> **Try it**:
Copy out every line of the data exactly.

-- Extracted records follows --

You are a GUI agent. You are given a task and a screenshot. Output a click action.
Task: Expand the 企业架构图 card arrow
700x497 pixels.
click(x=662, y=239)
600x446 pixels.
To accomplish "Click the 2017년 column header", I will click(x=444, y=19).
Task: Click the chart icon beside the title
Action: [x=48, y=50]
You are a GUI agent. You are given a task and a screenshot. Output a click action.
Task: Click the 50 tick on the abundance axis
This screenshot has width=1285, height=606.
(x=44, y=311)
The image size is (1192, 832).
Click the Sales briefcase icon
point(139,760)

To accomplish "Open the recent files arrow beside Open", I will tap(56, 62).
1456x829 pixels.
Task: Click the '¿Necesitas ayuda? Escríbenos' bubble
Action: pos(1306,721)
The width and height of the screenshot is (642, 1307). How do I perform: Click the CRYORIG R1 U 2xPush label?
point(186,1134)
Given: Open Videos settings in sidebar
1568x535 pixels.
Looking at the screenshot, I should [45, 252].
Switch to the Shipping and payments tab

-- Extracted records concluded --

> **Result for this exercise**:
You are a GUI agent. You are given a task and a screenshot. Output a click action.
Task: Expand the 企业架构图 card arrow
700x497 pixels.
click(x=662, y=239)
600x446 pixels.
To accomplish "Click the 2017년 column header", I will click(x=444, y=19).
Task: Click the chart icon beside the title
Action: [x=48, y=50]
You are a GUI agent. You are given a task and a screenshot. Output a click action.
Task: Click the 50 tick on the abundance axis
This screenshot has width=1285, height=606.
(x=44, y=311)
The image size is (1192, 832).
Click the Sales briefcase icon
point(139,760)

To accomplish "Open the recent files arrow beside Open", I will tap(56, 62).
1456x829 pixels.
Task: Click the '¿Necesitas ayuda? Escríbenos' bubble
Action: pos(1306,721)
The width and height of the screenshot is (642, 1307). How do I perform: Click the CRYORIG R1 U 2xPush label?
point(186,1134)
Given: Open Videos settings in sidebar
1568x535 pixels.
Looking at the screenshot, I should [45, 252].
Switch to the Shipping and payments tab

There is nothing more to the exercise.